Durante meses, productores, transportistas y compradores aceptaron hablar a puerta cerrada, siempre bajo condición de anonimato. Uno de ellos, un hombre que lleva cuarenta años dedicado a la venta de insumos avícolas, dijo algo que se repitió en todas las entrevistas, como un eco que la región ya normalizó: “Esto no es nuevo. Lo nuevo es que ahora todos saben quiénes son y no pasa nada”. La frase revela el fondo de la crisis: ya no se trata de desconocidos, de sombras o rumores. En esta región, aseguran los afectados, algunos de los responsables de controlar ilegalmente el comercio de la pollinaza están plenamente identificados. Los conocen por nombre, por rostro y por zona de operación. Los productores pueden describir las camionetas que usan, los horarios en los que recorren ciertas rutas, los intermediarios que los representan y hasta los policías con los que parecen coordinarse sin disimulo.


Es una extorsión sin máscaras. Y eso hace el problema aún más grave.

La pollinaza, mezcla de estiércol, viruta y alimento residual, fue durante décadas un subproducto que se vendía casi en confianza, sin mayor regulación ni conflicto. En la Comarca Lagunera, donde conviven algunas de las granjas avícolas más grandes del norte del país, su comercialización es un engrane esencial de la economía rural. Se usa como fertilizante, como acondicionador de suelos y como insumo para ciertas industrias pecuarias. Su demanda es alta. Su valor, también. Y en esa combinación, los grupos criminales encontraron un nicho ideal: rentable, discreto y con una cadena logística lo suficientemente vulnerable como para capturarla sin necesidad de generar caos.

^^^^

* **Consigna**: Copia literalmente el pasaje del texto sobre la pollinaza empezando por "Es una extorsión" y siguiendo hasta "de generar caos.". El material que aparece a continuación procede de otra fuente.

* **Datos a continuación**:
^^^^

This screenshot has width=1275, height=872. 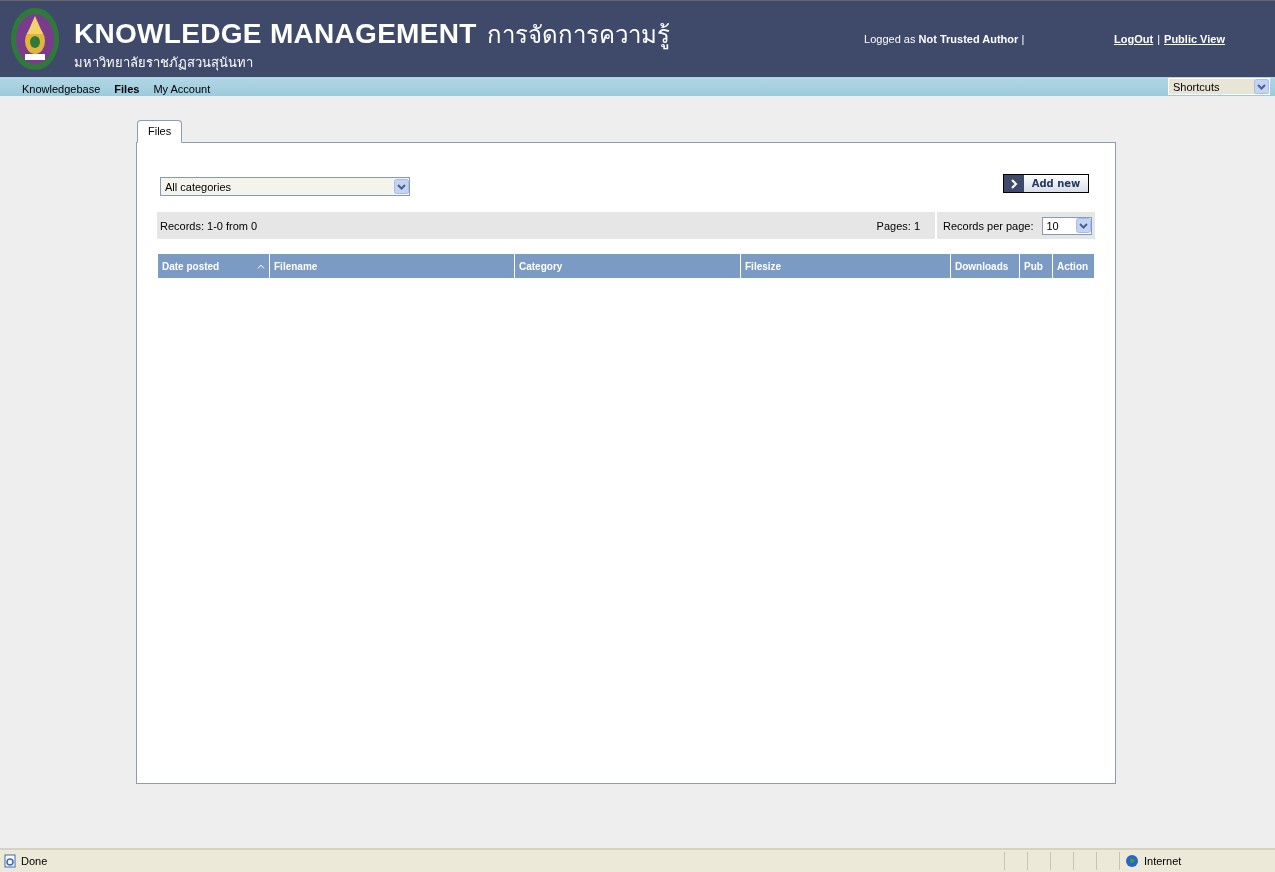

^^^^

* **Respuesta**:
Es una extorsión sin máscaras. Y eso hace el problema aún más grave.

La pollinaza, mezcla de estiércol, viruta y alimento residual, fue durante décadas un subproducto que se vendía casi en confianza, sin mayor regulación ni conflicto. En la Comarca Lagunera, donde conviven algunas de las granjas avícolas más grandes del norte del país, su comercialización es un engrane esencial de la economía rural. Se usa como fertilizante, como acondicionador de suelos y como insumo para ciertas industrias pecuarias. Su demanda es alta. Su valor, también. Y en esa combinación, los grupos criminales encontraron un nicho ideal: rentable, discreto y con una cadena logística lo suficientemente vulnerable como para capturarla sin necesidad de generar caos.